*** SUPPLIED RECORDS ***

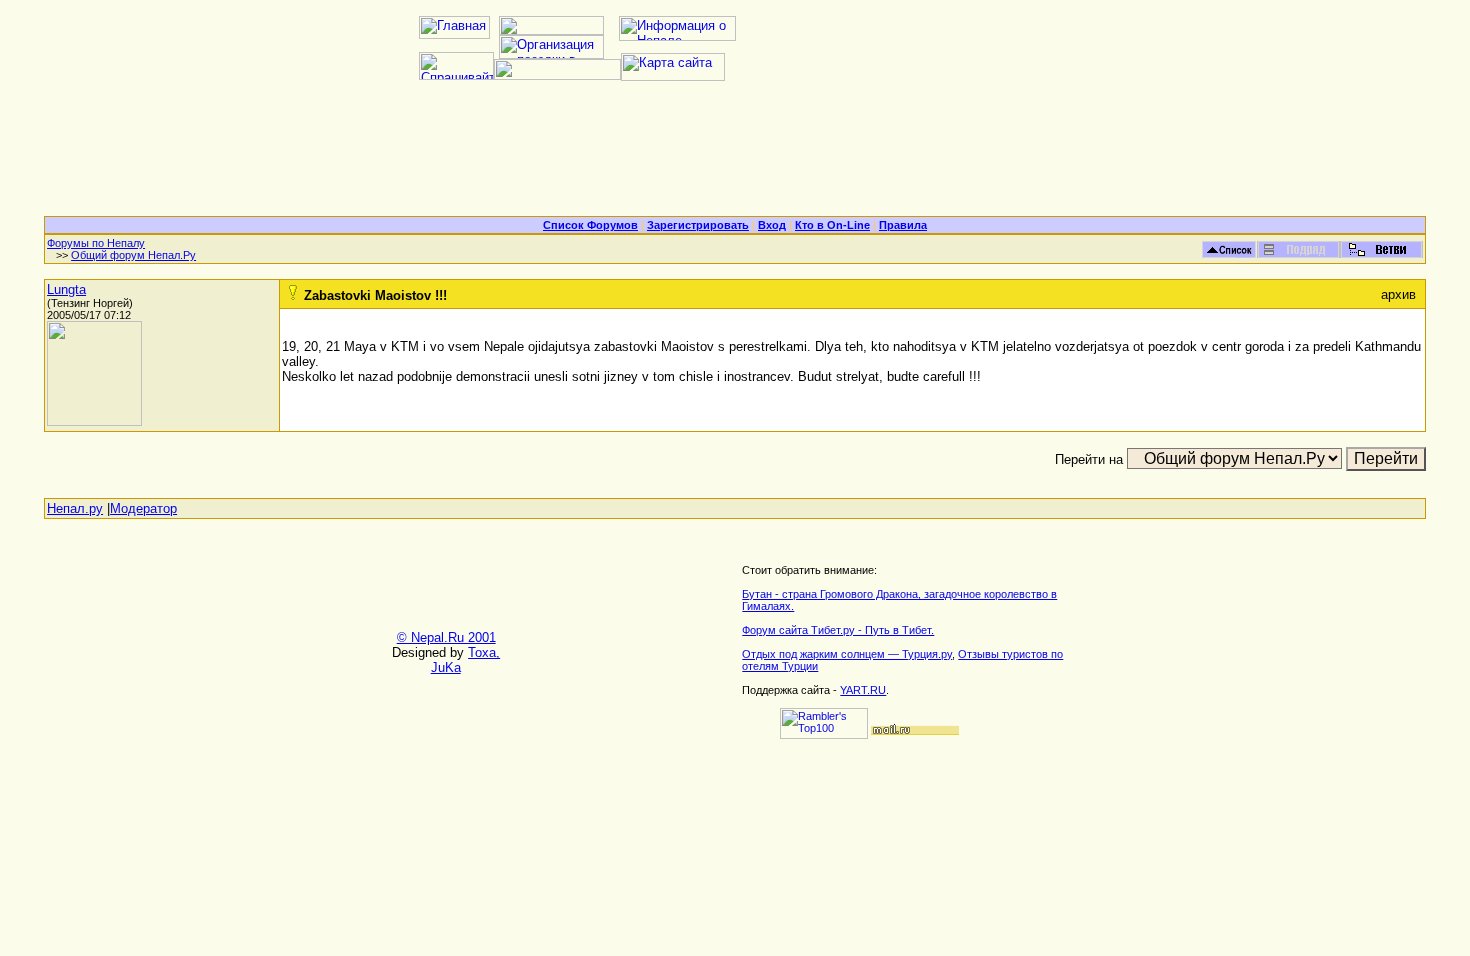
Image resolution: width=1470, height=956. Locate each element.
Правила (903, 225)
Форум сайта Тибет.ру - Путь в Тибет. (838, 630)
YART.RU (863, 690)
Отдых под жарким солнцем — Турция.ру (847, 654)
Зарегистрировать (698, 225)
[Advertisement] (735, 156)
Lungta (66, 289)
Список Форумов (590, 225)
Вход (772, 225)
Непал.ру (75, 508)
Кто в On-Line (832, 225)
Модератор (143, 508)
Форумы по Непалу (96, 243)
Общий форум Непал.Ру (133, 255)
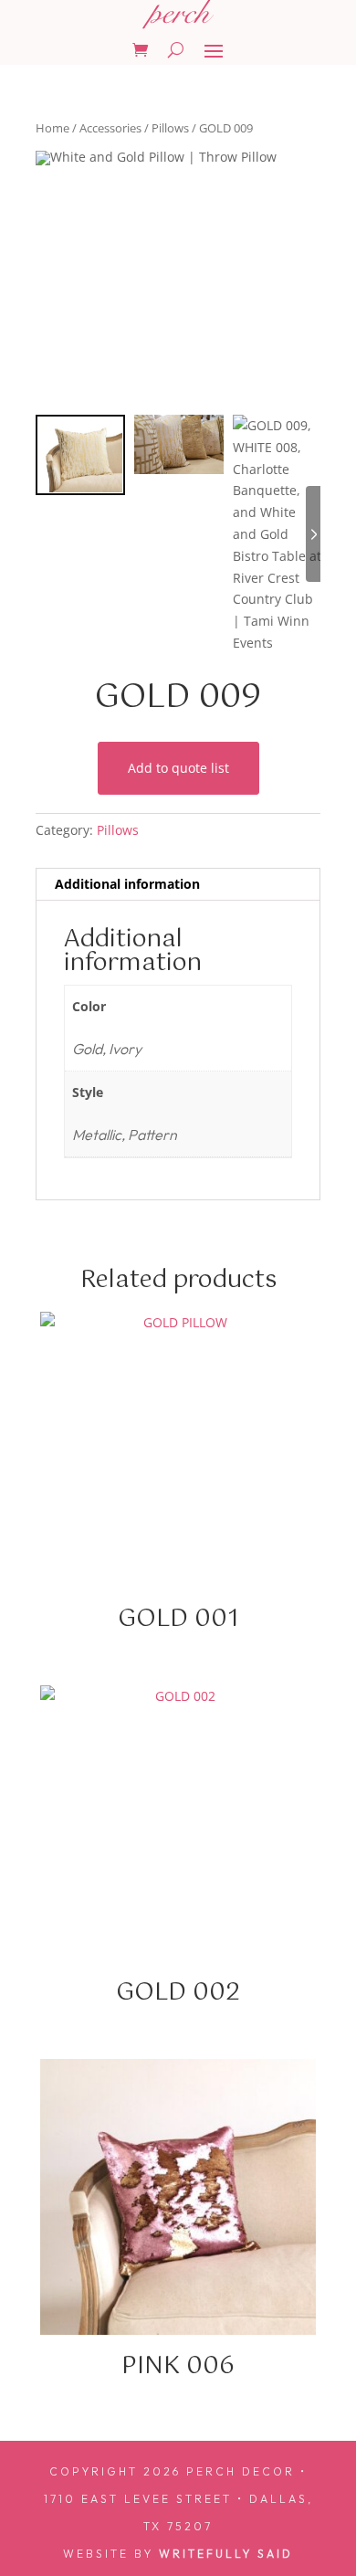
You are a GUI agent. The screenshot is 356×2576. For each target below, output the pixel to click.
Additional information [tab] (127, 883)
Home (52, 128)
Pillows (170, 128)
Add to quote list (178, 767)
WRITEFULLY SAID (226, 2553)
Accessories (110, 128)
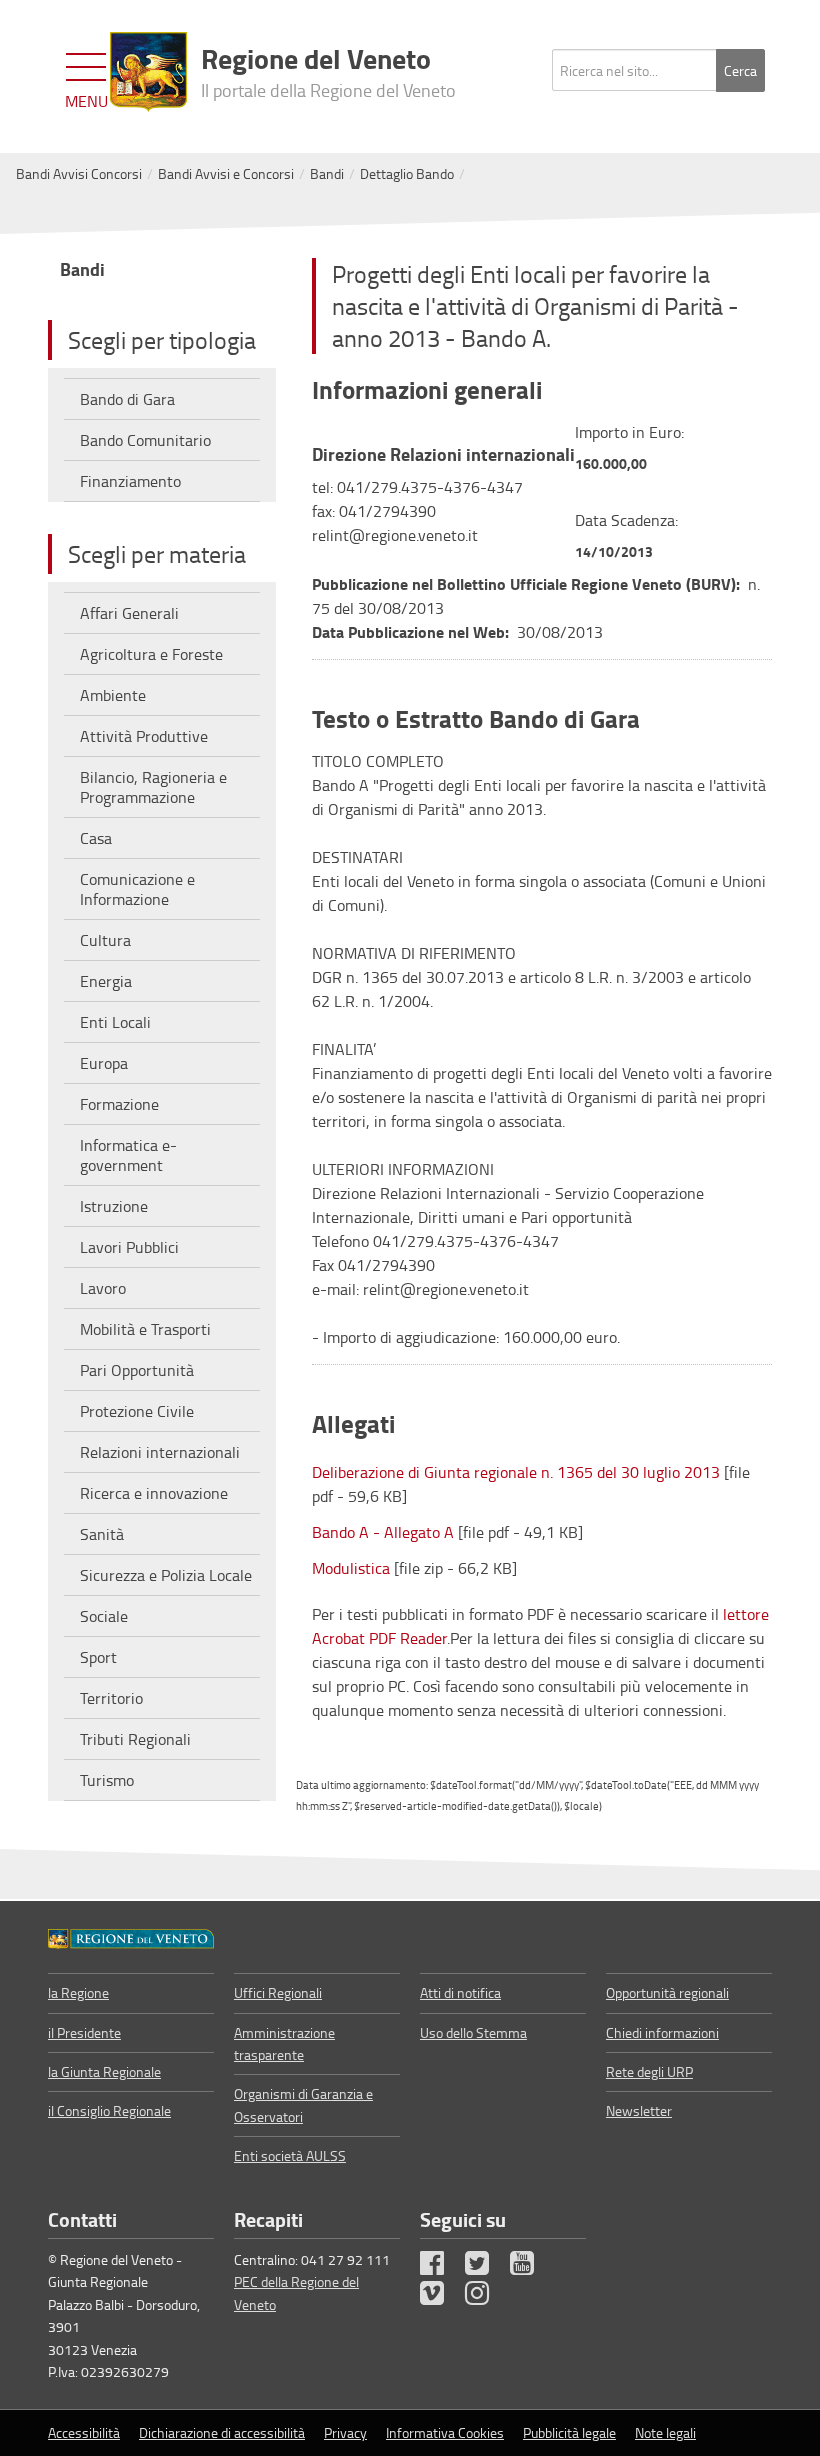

*** End of SUPPLIED RECORDS ***

§ **REQUIRED WORK**: Return every line above where "each" appears.

§ **TASK OUTPUT**:
Image resolution: width=1470, height=956. Locate each element.
You are a GUI agent. The screenshot is 356×2576. For each target below, output the pixel to click.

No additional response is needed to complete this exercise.